→ Goal:
Extract the items below, reproducing every line unchanged.
-*-
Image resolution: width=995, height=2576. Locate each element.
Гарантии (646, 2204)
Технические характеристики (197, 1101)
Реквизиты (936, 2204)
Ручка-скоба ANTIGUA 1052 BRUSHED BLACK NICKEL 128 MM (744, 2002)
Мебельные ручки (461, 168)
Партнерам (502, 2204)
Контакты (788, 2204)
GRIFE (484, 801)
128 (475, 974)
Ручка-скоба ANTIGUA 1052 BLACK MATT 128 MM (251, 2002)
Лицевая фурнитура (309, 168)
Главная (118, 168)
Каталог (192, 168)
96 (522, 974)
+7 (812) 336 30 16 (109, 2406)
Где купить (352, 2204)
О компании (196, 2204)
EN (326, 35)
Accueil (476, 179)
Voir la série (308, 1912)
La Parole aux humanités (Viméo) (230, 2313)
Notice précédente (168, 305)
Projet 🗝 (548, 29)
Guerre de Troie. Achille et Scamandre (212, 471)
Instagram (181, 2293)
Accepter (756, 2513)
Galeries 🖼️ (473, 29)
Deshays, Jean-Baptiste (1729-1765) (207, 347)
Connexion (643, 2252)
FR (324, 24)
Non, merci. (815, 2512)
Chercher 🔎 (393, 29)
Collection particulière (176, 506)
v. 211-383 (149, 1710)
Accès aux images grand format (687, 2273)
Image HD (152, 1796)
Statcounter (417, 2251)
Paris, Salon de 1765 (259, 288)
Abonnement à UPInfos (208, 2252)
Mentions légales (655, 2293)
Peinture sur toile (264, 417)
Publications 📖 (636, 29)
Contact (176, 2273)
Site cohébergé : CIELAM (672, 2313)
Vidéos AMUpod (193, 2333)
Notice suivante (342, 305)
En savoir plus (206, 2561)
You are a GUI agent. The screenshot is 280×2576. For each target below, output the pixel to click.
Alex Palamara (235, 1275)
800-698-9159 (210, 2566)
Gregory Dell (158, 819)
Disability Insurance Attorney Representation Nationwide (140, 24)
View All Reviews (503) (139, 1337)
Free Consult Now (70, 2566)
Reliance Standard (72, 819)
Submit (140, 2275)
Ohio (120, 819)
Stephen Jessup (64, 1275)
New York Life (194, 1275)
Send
-*-
→ Exercise output:
Image resolution: width=995, height=2576. Locate each element.
Гарантии (646, 2204)
Технические характеристики (197, 1101)
Реквизиты (936, 2204)
Ручка-скоба ANTIGUA 1052 BRUSHED BLACK NICKEL 128 MM (744, 2002)
Мебельные ручки (461, 168)
Партнерам (502, 2204)
Контакты (788, 2204)
GRIFE (484, 801)
128 (475, 974)
Ручка-скоба ANTIGUA 1052 BLACK MATT 128 MM (251, 2002)
Лицевая фурнитура (309, 168)
Главная (118, 168)
Каталог (192, 168)
96 (522, 974)
+7 (812) 336 30 16 (109, 2406)
Где купить (352, 2204)
О компании (196, 2204)
EN (326, 35)
Accueil (476, 179)
Voir la série (308, 1912)
La Parole aux humanités (Viméo) (230, 2313)
Notice précédente (168, 305)
Projet 🗝 (548, 29)
Guerre de Troie. Achille et Scamandre (212, 471)
Instagram (181, 2293)
Accepter (756, 2513)
Galeries 🖼️ (473, 29)
Deshays, Jean-Baptiste (1729-1765) (207, 347)
Connexion (643, 2252)
FR (324, 24)
Non, merci. (815, 2512)
Chercher 🔎 (393, 29)
Collection particulière (176, 506)
v. 211-383 (149, 1710)
Accès aux images grand format (687, 2273)
Image HD (152, 1796)
Statcounter (417, 2251)
Paris, Salon de 1765 (259, 288)
Abonnement à UPInfos (208, 2252)
Mentions légales (655, 2293)
Peinture sur toile (264, 417)
Publications 📖 (636, 29)
Contact (176, 2273)
Site cohébergé : CIELAM (672, 2313)
Vidéos AMUpod (193, 2333)
Notice suivante (342, 305)
En savoir plus (206, 2561)
You are a GUI agent. The screenshot is 280×2576. For each target below, output the pixel to click.
Alex Palamara (235, 1275)
800-698-9159 (210, 2566)
Gregory Dell (158, 819)
Disability Insurance Attorney Representation Nationwide (140, 24)
View All Reviews (503) (139, 1337)
Free Consult Now (70, 2566)
Reliance Standard (72, 819)
Submit (140, 2275)
Ohio (120, 819)
Stephen Jessup (64, 1275)
New York Life (194, 1275)
Send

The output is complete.